(OBJECTIVE)
Reproduce the material below with every "Where should I click to" swapped for "Which spot should I click to", changing nothing else.

**** GIVEN DATA ****

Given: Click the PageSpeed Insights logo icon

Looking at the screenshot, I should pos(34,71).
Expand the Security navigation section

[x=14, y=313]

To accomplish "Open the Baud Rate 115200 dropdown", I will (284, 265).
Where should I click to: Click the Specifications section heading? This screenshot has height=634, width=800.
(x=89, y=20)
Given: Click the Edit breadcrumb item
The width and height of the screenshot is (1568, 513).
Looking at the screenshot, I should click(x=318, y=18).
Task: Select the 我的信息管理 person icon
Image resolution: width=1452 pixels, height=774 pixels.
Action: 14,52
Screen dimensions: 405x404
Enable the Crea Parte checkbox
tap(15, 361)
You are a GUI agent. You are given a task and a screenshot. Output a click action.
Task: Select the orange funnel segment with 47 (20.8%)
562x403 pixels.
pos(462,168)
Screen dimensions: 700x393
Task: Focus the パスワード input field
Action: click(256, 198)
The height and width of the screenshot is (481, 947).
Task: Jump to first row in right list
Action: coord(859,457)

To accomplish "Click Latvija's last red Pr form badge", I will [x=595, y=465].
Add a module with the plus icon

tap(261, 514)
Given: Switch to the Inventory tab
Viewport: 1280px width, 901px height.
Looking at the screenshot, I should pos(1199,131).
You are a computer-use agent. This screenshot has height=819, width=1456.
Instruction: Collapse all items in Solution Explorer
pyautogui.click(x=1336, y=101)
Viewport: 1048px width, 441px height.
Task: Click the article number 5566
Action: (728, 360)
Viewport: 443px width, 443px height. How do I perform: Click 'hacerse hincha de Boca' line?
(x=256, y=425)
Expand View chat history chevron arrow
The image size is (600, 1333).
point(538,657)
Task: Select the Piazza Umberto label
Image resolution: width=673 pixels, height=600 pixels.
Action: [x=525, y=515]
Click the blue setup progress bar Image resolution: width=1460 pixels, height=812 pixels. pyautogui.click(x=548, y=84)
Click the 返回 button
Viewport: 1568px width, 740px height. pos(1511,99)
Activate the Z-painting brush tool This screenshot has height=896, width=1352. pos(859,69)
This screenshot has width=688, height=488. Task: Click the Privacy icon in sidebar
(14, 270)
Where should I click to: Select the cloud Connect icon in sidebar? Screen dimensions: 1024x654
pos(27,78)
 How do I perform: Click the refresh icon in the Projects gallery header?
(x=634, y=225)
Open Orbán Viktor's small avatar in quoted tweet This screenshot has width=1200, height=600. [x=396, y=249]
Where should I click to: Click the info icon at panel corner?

****

(CORRECT RESULT)
Given: Click the PageSpeed Insights logo icon

Looking at the screenshot, I should pos(34,71).
Expand the Security navigation section

[x=14, y=313]

To accomplish "Open the Baud Rate 115200 dropdown", I will (284, 265).
Which spot should I click to: Click the Specifications section heading? This screenshot has height=634, width=800.
(x=89, y=20)
Given: Click the Edit breadcrumb item
The width and height of the screenshot is (1568, 513).
Looking at the screenshot, I should click(x=318, y=18).
Task: Select the 我的信息管理 person icon
Image resolution: width=1452 pixels, height=774 pixels.
Action: 14,52
Screen dimensions: 405x404
Enable the Crea Parte checkbox
tap(15, 361)
You are a GUI agent. You are given a task and a screenshot. Output a click action.
Task: Select the orange funnel segment with 47 (20.8%)
562x403 pixels.
pos(462,168)
Screen dimensions: 700x393
Task: Focus the パスワード input field
Action: click(256, 198)
The height and width of the screenshot is (481, 947).
Task: Jump to first row in right list
Action: coord(859,457)

To accomplish "Click Latvija's last red Pr form badge", I will [x=595, y=465].
Add a module with the plus icon

tap(261, 514)
Given: Switch to the Inventory tab
Viewport: 1280px width, 901px height.
Looking at the screenshot, I should pos(1199,131).
You are a computer-use agent. This screenshot has height=819, width=1456.
Instruction: Collapse all items in Solution Explorer
pyautogui.click(x=1336, y=101)
Viewport: 1048px width, 441px height.
Task: Click the article number 5566
Action: (728, 360)
Viewport: 443px width, 443px height. How do I perform: Click 'hacerse hincha de Boca' line?
(x=256, y=425)
Expand View chat history chevron arrow
The image size is (600, 1333).
point(538,657)
Task: Select the Piazza Umberto label
Image resolution: width=673 pixels, height=600 pixels.
Action: [x=525, y=515]
Click the blue setup progress bar Image resolution: width=1460 pixels, height=812 pixels. pyautogui.click(x=548, y=84)
Click the 返回 button
Viewport: 1568px width, 740px height. pos(1511,99)
Activate the Z-painting brush tool This screenshot has height=896, width=1352. pos(859,69)
This screenshot has width=688, height=488. Task: Click the Privacy icon in sidebar
(14, 270)
Which spot should I click to: Select the cloud Connect icon in sidebar? Screen dimensions: 1024x654
pos(27,78)
 How do I perform: Click the refresh icon in the Projects gallery header?
(x=634, y=225)
Open Orbán Viktor's small avatar in quoted tweet This screenshot has width=1200, height=600. [x=396, y=249]
Which spot should I click to: Click the info icon at panel corner?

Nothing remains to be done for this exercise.